:: ВЫБРАННЫЙ ОТРЫВОК ::
= = = = = = =

Представляется уместным именно здесь сказать, что за годы существования советской авиационной промышленности у нас сложилась своя этика отношений между главным конструктором и летчиком-испытателем. Я уже отметил выше, с каким вниманием и благодарностью относился А. Н. Туполев к замечаниям и выводам испытателя. Самой надежной основой для такого взаимопонимания между создателем машины и летчиком, который первым поднимает ее в воздух, является доверие. К сожалению, случалось иногда, что тот или иной главный конструктор не желал прислушиваться к замечаниям летчика, оставлял их без внимания. Бывало и другое, когда летчик-испытатель, не желая или, возможно, боясь огорчать конструктора и попортить с ним отношения, замалчивал некоторые обнаруженные дефекты...

Но, повторяю, что только тогда, когда летчик выискивает малейшие недостатки и правдиво докладывает о них конструктору, а тот в свою очередь принимает все меры к их устранению, — только тогда достигаются отличные результаты.

Конечно, времена изменились. В конструировании сегодняшнего самолета принимает участие громадный коллектив конструкторов, техников, научных сотрудников, чертежников и прочих специалистов, используются большие оборудованные по последним достижениям техники лаборатории и установки. В этих условиях иной стала роль главного конструктора: он — голова всему, на его плечи ложится громаднейшая, ответственнейшая работа. Но основное в отношениях между главным конструктором и летчиком-испытателем — я говорю о взаимном доверии — остается неизменным.

27 апреля 1940 года мы понесли тяжелую утрату, потеряв выдающегося летчика-испытателя и замечательного товарища Павла Головина. На его гибели я хочу остановиться не потому, что он был мне близким другом, но главным образом потому, что случай этот ярко показывает, к чему приводят летные испытания, когда между конструктором и летчиком-испытателем нет спайки и взаимопонимания.

На наш завод был передан для постройки спроектированный известным конструктором Н. Н. Поликарповым скоростной пикирующий двухмоторный бомбардировщик. По своим расчетным данным он должен был обладать значительно лучшими показателями, чем другие самолеты того же класса. Для проведения летных испытаний к нам перевели летчика Б. Н. Кудрина, до этого уже испытывавшего конструкции Поликарпова.

Завод изготовил три эталонные машины. На первой из них Кудрин вылетел благополучно. Второй полет на этой же машине, в котором для проверки и отработки уборки и выпуска шасси участвовал бортмеханик И. С. Попов, едва не кончился катастрофой. После вылета и короткого набора высоты с убранными шасси Кудрин вдруг почувствовал сильный удар по ручке управления. Самолет клюнул и круто пошел на снижение. Никакие усилия летчика взять штурвал на себя не помогли; ручку заело, и самолет несся прямо на крыши домов Только благодаря присутствию Попова, у которого было второе управление и который по команде Кудрина, тоже стал изо всех сил тянуть штурвал на себя, удалось выровнять самолет. [209] Возвращаться на заводской аэродром из-за его малых размеров было невозможно. Летчик решил идти прямо, без разворотов, на один из самых больших подмосковных аэродромов и, подведя машину по прямой на моторах к самой земле, выключил их. И хотя сел поперек старта, все обошлось благополучно. Оказалось, что в полете деформировался дюралюминиевый хвостовой кок обтекания и расклинил руль высоты.

= = = = = = =

:: СОХРАНЁННЫЕ ДАННЫЕ ::
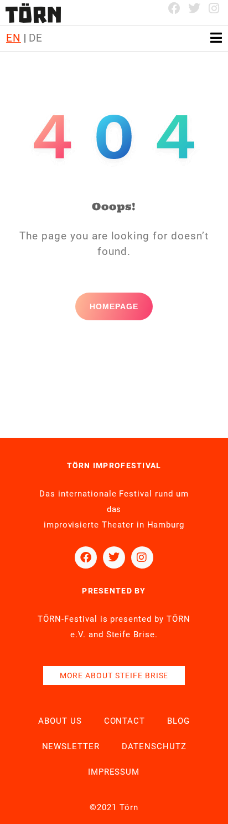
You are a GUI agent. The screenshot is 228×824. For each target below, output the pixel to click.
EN (13, 38)
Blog (178, 721)
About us (60, 721)
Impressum (114, 772)
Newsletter (71, 746)
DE (36, 38)
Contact (125, 721)
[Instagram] (214, 8)
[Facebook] (175, 8)
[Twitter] (194, 8)
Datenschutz (154, 746)
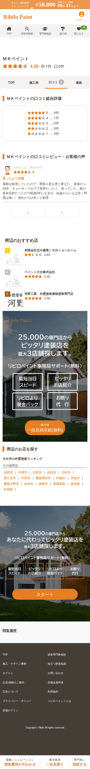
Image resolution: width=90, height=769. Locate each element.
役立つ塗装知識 (57, 663)
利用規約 (53, 691)
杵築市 (60, 478)
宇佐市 (75, 478)
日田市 (37, 472)
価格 (79, 82)
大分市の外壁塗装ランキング (22, 458)
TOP (9, 33)
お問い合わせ (55, 673)
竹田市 (25, 478)
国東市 (43, 483)
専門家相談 (45, 33)
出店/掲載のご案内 (13, 682)
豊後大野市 (11, 483)
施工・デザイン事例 (14, 663)
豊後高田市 (43, 478)
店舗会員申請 (55, 682)
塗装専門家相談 (57, 654)
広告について (10, 691)
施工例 (63, 33)
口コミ (55, 82)
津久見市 (10, 478)
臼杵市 (66, 472)
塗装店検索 (27, 33)
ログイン (8, 673)
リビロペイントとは (59, 701)
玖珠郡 (8, 489)
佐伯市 (51, 472)
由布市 (28, 483)
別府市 (8, 472)
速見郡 (75, 483)
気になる (79, 30)
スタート (45, 594)
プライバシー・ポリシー (17, 701)
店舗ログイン (10, 710)
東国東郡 (59, 483)
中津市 (22, 472)
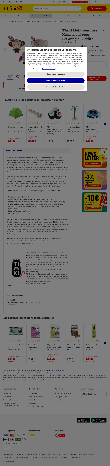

= = = = = = =

:: ПОСТАВЛЕННАЯ ЗАДАЧА 1 ::
Продублируйте дословно часть отрывка о летчиках-испытателях: начните с того места, где стоят слова «На наш завод», и остановитесь после слов «испытывавшего конструкции Поликарпова.».
:: ПОСТАВЛЕННАЯ ЗАДАЧА 2 ::
Продолжите отрывок о летчиках-испытателях, начав сразу после его последнего предложения.

:: РЕЗУЛЬТАТ ЗАДАНИЯ 1 ::
На наш завод был передан для постройки спроектированный известным конструктором Н. Н. Поликарповым скоростной пикирующий двухмоторный бомбардировщик. По своим расчетным данным он должен был обладать значительно лучшими показателями, чем другие самолеты того же класса. Для проведения летных испытаний к нам перевели летчика Б. Н. Кудрина, до этого уже испытывавшего конструкции Поликарпова.

:: РЕЗУЛЬТАТ ЗАДАНИЯ 2 ::
При последующих полетах Кудрин обнаружил значительную неустойчивость самолета. Машина не балансировалась, не сохраняла режима, была трудна в пилотировании, особенно на глубоких виражах. Составили специальную программу для исследования устойчивости, и Кудрин приступил к работе.

В это время на аэродром вышел второй эталон машины. Для ее испытания назначили Павла Головина. Он сделал один вылет и сразу же получил задание пойти на отработку глубоких виражей, которые Кудрин специально и подробно охарактеризовал, как очень трудные, а для серийных военных самолетов — недопустимые. На первом же глубоком вираже самолет Головина перешел в штопор, и летчик погиб.

Кудрин завершил исследование устойчивости, определив предельную переднюю центровку, которая обеспечивала более или менее нормальный полет и посадку, и приступил к исследованию пикирующих полетов, увеличивая постепенно углы пикирования и скорость самолета.

В одном из таких испытаний он попал в режим вибраций, но ему удалось вывести самолет прежде, чем тот разрушился. Указав на недопустимость возникавших скоростей и отказавшись от пикирования под большими углами, Кудрин предложил провести испытания на фляттер{5} при сверхскоростях, но не в пикировании, а с работающими моторами и на меньших углах. [208]

К этому времени на аэродром вышла третья машина, на нее назначили незадолго до этого переведенного на наш завод летчика-испытателя Липкина, человека с большим самомнением. В то время, когда опытный летчик Кудрин предлагал подойти к фляттеру, постепенно наращивая скорости, Липкин заявил, что сделает это враз, в один полет. В результате той же торопливости и непродуманности, которая привела к гибели Павла Головина, произошла еще одна катастрофа: самолет, пилотируемый Липкиным, разлетелся в воздухе на мелкие куски. Летчик и ведущий инженер погибли.

А потом стало известно, что предельную ограничительную скорость, близкую к указанной Кудриным, дал и ЦАГИ, испытавший эталон на тряску.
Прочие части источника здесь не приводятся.